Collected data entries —
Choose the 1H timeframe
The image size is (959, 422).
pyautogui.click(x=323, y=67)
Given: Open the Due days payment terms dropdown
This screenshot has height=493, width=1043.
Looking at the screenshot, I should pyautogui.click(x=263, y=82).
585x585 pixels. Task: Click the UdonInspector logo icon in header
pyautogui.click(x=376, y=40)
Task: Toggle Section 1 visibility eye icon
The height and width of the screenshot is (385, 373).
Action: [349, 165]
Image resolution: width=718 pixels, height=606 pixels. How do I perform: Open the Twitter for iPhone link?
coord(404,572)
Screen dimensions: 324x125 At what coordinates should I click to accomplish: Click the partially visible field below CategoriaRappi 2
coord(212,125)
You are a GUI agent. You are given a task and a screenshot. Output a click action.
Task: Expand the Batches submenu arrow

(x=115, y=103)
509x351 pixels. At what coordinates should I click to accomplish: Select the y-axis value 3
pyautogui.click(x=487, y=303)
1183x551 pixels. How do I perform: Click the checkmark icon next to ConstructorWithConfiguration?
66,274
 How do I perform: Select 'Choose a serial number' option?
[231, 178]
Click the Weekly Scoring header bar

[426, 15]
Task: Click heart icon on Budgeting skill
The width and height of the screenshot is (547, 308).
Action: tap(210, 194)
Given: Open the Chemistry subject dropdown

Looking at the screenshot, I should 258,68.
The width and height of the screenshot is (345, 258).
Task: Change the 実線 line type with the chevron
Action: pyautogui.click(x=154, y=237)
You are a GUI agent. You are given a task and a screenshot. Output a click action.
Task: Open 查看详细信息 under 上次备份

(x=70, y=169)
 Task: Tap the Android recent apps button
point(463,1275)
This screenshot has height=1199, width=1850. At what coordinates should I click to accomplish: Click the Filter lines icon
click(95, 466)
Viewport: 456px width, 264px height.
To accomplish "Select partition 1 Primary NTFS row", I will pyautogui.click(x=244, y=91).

Exercise — Return only what runs from the line containing "Viewport: 456px width, 264px height." to the last line of the records above, both ends included, exactly as written.

Solution —
Viewport: 456px width, 264px height.
To accomplish "Select partition 1 Primary NTFS row", I will pyautogui.click(x=244, y=91).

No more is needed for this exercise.